> TASK TO CARRY OUT:
Where a line of the material contains the string "height", copy that line.

╔══

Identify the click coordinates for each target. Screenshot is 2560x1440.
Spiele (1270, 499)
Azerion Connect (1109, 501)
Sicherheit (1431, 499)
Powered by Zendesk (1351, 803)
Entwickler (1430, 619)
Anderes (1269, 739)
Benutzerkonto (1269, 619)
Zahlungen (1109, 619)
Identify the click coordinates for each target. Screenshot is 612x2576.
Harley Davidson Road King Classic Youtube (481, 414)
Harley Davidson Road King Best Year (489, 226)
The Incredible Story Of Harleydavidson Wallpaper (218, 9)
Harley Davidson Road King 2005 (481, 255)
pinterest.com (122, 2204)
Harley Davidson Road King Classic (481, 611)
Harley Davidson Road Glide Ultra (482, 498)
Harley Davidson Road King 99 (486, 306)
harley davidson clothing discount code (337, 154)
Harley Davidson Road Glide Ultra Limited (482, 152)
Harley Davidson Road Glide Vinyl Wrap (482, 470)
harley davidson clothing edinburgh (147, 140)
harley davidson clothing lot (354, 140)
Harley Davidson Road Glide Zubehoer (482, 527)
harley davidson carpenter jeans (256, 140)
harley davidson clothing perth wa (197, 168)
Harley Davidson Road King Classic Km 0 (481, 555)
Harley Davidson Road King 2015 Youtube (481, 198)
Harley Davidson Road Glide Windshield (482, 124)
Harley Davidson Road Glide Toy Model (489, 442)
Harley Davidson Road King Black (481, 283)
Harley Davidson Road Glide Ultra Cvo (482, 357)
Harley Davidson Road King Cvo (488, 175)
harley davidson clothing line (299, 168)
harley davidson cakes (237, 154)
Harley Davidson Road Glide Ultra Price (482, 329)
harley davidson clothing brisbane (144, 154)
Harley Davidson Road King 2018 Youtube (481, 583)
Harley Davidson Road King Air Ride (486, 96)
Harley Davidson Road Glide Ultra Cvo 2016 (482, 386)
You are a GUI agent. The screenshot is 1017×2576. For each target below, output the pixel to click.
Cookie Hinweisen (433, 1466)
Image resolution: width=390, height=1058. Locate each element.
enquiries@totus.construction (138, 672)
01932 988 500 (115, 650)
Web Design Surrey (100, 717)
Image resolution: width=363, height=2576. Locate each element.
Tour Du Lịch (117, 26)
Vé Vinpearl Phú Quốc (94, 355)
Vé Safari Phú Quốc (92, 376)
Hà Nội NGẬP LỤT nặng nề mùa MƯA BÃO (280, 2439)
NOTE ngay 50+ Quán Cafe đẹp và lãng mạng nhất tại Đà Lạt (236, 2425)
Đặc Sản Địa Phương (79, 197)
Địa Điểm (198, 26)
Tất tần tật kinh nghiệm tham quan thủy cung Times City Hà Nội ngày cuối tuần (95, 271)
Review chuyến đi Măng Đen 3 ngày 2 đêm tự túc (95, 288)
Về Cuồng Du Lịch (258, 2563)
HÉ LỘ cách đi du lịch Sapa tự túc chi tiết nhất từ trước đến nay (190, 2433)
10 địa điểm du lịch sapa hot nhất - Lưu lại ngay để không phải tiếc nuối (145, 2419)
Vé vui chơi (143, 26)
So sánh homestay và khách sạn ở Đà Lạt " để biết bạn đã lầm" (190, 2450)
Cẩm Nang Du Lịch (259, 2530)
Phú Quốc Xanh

╚══

> WRITTEN SOLUTION:
Image resolution: width=390, height=1058. Locate each element.
Image resolution: width=363, height=2576. Locate each element.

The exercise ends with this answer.